RECORDS PROVIDED
|---|

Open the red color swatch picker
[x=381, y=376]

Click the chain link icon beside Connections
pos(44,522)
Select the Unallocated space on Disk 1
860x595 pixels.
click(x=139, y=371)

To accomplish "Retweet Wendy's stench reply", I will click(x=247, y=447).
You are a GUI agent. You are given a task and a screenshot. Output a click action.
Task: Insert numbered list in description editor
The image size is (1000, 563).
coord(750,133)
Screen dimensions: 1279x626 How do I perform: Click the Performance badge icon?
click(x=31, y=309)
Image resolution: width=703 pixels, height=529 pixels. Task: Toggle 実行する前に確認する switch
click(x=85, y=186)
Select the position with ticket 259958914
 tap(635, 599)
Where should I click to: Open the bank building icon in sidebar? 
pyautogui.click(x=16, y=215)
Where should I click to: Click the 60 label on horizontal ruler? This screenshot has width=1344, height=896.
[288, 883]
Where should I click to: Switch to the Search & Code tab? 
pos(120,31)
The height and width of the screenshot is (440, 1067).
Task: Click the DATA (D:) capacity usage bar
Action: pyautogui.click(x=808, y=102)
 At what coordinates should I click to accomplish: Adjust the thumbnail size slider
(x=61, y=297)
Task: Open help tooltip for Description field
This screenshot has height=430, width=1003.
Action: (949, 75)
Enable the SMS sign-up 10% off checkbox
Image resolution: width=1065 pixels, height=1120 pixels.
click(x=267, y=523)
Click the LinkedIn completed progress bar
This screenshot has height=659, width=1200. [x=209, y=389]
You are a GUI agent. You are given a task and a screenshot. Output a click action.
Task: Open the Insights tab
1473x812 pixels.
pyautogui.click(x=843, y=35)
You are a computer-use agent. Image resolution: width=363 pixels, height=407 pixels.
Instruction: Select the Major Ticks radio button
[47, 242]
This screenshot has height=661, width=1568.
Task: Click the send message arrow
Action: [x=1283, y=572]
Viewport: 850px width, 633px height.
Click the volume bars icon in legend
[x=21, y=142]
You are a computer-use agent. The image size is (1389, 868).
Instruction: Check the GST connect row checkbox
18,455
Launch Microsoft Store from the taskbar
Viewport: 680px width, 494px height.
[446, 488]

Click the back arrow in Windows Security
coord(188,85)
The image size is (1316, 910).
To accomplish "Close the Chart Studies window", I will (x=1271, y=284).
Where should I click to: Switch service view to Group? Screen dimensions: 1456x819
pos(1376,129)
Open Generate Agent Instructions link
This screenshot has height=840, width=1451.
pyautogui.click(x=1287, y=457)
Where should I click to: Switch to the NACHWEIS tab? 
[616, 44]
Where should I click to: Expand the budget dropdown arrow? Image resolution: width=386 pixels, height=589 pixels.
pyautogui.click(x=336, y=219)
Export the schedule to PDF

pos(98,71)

|---|

STATED GOAL
Swap "Where should I click to" for "Where do I click to" throughout the records above and write out all the records again with nothing else changed.

SOLUTION TO THIS EXERCISE
Open the red color swatch picker
[x=381, y=376]

Click the chain link icon beside Connections
pos(44,522)
Select the Unallocated space on Disk 1
860x595 pixels.
click(x=139, y=371)

To accomplish "Retweet Wendy's stench reply", I will click(x=247, y=447).
You are a GUI agent. You are given a task and a screenshot. Output a click action.
Task: Insert numbered list in description editor
The image size is (1000, 563).
coord(750,133)
Screen dimensions: 1279x626 How do I perform: Click the Performance badge icon?
click(x=31, y=309)
Image resolution: width=703 pixels, height=529 pixels. Task: Toggle 実行する前に確認する switch
click(x=85, y=186)
Select the position with ticket 259958914
 tap(635, 599)
Where do I click to: Open the bank building icon in sidebar? 
pyautogui.click(x=16, y=215)
Where do I click to: Click the 60 label on horizontal ruler? This screenshot has width=1344, height=896.
[288, 883]
Where do I click to: Switch to the Search & Code tab? 
pos(120,31)
The height and width of the screenshot is (440, 1067).
Task: Click the DATA (D:) capacity usage bar
Action: pyautogui.click(x=808, y=102)
 At what coordinates should I click to accomplish: Adjust the thumbnail size slider
(x=61, y=297)
Task: Open help tooltip for Description field
This screenshot has height=430, width=1003.
Action: (949, 75)
Enable the SMS sign-up 10% off checkbox
Image resolution: width=1065 pixels, height=1120 pixels.
click(x=267, y=523)
Click the LinkedIn completed progress bar
This screenshot has height=659, width=1200. [x=209, y=389]
You are a GUI agent. You are given a task and a screenshot. Output a click action.
Task: Open the Insights tab
1473x812 pixels.
pyautogui.click(x=843, y=35)
You are a computer-use agent. Image resolution: width=363 pixels, height=407 pixels.
Instruction: Select the Major Ticks radio button
[47, 242]
This screenshot has height=661, width=1568.
Task: Click the send message arrow
Action: [x=1283, y=572]
Viewport: 850px width, 633px height.
Click the volume bars icon in legend
[x=21, y=142]
You are a computer-use agent. The image size is (1389, 868).
Instruction: Check the GST connect row checkbox
18,455
Launch Microsoft Store from the taskbar
Viewport: 680px width, 494px height.
[446, 488]

Click the back arrow in Windows Security
coord(188,85)
The image size is (1316, 910).
To accomplish "Close the Chart Studies window", I will (x=1271, y=284).
Where do I click to: Switch service view to Group? Screen dimensions: 1456x819
pos(1376,129)
Open Generate Agent Instructions link
This screenshot has height=840, width=1451.
pyautogui.click(x=1287, y=457)
Where do I click to: Switch to the NACHWEIS tab? 
[616, 44]
Where do I click to: Expand the budget dropdown arrow? Image resolution: width=386 pixels, height=589 pixels.
pyautogui.click(x=336, y=219)
Export the schedule to PDF

pos(98,71)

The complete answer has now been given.